◆ REQUIREMENT A ◆
In the forum thread, how old are ExtremelyDelighted's children now?
◆ REQUIREMENT B ◆
Please rewrite the paragraph in the forum thread that begins "Impossible not to say" more briefly, keeping its main facts.
◆ REQUIREMENT C ◆
Duplicate the forum thread word for word, starting at "AlexaShutUp · 24/02/2022 11:07" and ending at "of school wouldn't.".
(PASSAGE PROVIDED)
AlexaShutUp · 24/02/2022 10:54

@Boombastic22

Gosh, I suspect you’re slightly naive to think these friendships will remain.
Not necessarily. My dd has stayed friends with a few of the kids who went private for secondary. It just depends on how they change as they're growing up and whether they still have stuff in common.
ExtremelyDelighted · 24/02/2022 11:03

Impossible not to say, the conversations are about little else for months on end. We had specific reasons for our two taking this path and no one as far as I know has taken it badly, the DCs are 16 and 18 now and I'm still friendly with all the mums I got to know at primary school.

AlexaShutUp · 24/02/2022 11:07

I think people will only take it badly if you express your assumption that their kids are somehow less fortunate than yours. That would get my back up, whereas a different choice of school wouldn't.

Thewindwhispers · 24/02/2022 11:13

If asked, you say “X is going to Y school.”
(End PASSAGE PROVIDED)
(EXTRACTED RECORDS)
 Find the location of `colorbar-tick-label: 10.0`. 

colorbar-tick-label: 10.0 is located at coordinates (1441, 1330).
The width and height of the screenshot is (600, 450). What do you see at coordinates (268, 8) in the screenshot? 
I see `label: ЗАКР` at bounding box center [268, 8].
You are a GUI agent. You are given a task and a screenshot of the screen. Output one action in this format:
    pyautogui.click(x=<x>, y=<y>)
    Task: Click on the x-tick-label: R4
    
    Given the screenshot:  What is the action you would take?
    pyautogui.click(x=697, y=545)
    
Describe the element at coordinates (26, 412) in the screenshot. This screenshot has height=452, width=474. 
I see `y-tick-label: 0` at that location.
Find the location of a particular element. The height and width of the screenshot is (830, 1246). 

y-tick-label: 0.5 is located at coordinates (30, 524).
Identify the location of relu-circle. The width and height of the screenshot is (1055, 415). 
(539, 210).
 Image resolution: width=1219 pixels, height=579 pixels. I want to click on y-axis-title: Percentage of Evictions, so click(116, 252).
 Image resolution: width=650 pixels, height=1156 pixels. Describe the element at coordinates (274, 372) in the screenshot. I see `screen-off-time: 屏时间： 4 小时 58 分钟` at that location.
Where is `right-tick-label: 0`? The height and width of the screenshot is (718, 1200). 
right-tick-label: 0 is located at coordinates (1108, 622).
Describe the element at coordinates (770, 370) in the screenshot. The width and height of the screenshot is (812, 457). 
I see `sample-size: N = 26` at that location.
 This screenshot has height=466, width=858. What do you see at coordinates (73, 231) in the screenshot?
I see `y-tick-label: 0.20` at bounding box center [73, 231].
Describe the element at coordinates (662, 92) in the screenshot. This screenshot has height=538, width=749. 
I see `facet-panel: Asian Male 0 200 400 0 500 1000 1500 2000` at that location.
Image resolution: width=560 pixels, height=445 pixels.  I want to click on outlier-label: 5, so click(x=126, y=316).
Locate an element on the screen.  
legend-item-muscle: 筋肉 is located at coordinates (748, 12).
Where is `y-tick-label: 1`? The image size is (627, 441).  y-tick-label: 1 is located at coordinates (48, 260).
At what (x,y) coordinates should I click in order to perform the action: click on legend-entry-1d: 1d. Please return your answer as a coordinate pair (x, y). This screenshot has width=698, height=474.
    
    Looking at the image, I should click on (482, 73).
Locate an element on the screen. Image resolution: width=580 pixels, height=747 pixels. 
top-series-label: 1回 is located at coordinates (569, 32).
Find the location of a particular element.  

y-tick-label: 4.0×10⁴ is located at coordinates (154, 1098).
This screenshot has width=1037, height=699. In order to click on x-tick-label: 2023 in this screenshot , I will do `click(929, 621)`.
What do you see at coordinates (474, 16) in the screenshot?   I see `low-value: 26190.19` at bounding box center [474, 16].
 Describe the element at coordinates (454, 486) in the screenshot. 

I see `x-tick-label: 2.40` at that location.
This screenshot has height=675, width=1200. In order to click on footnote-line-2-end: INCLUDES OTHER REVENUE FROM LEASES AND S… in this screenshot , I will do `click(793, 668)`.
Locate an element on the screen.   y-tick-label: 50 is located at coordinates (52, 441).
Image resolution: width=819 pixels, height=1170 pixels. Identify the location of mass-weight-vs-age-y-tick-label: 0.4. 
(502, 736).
(End EXTRACTED RECORDS)
◆ YOUR SOLUTION A ◆
They are 16 and 18.

◆ YOUR SOLUTION B ◆
The subject comes up in conversation for months, so it can't be avoided. The poster's two children, now 16 and 18, took this path for specific reasons. As far as the poster knows, nobody took it badly, and the poster is still friendly with all the mums met at primary school.

◆ YOUR SOLUTION C ◆
AlexaShutUp · 24/02/2022 11:07

I think people will only take it badly if you express your assumption that their kids are somehow less fortunate than yours. That would get my back up, whereas a different choice of school wouldn't.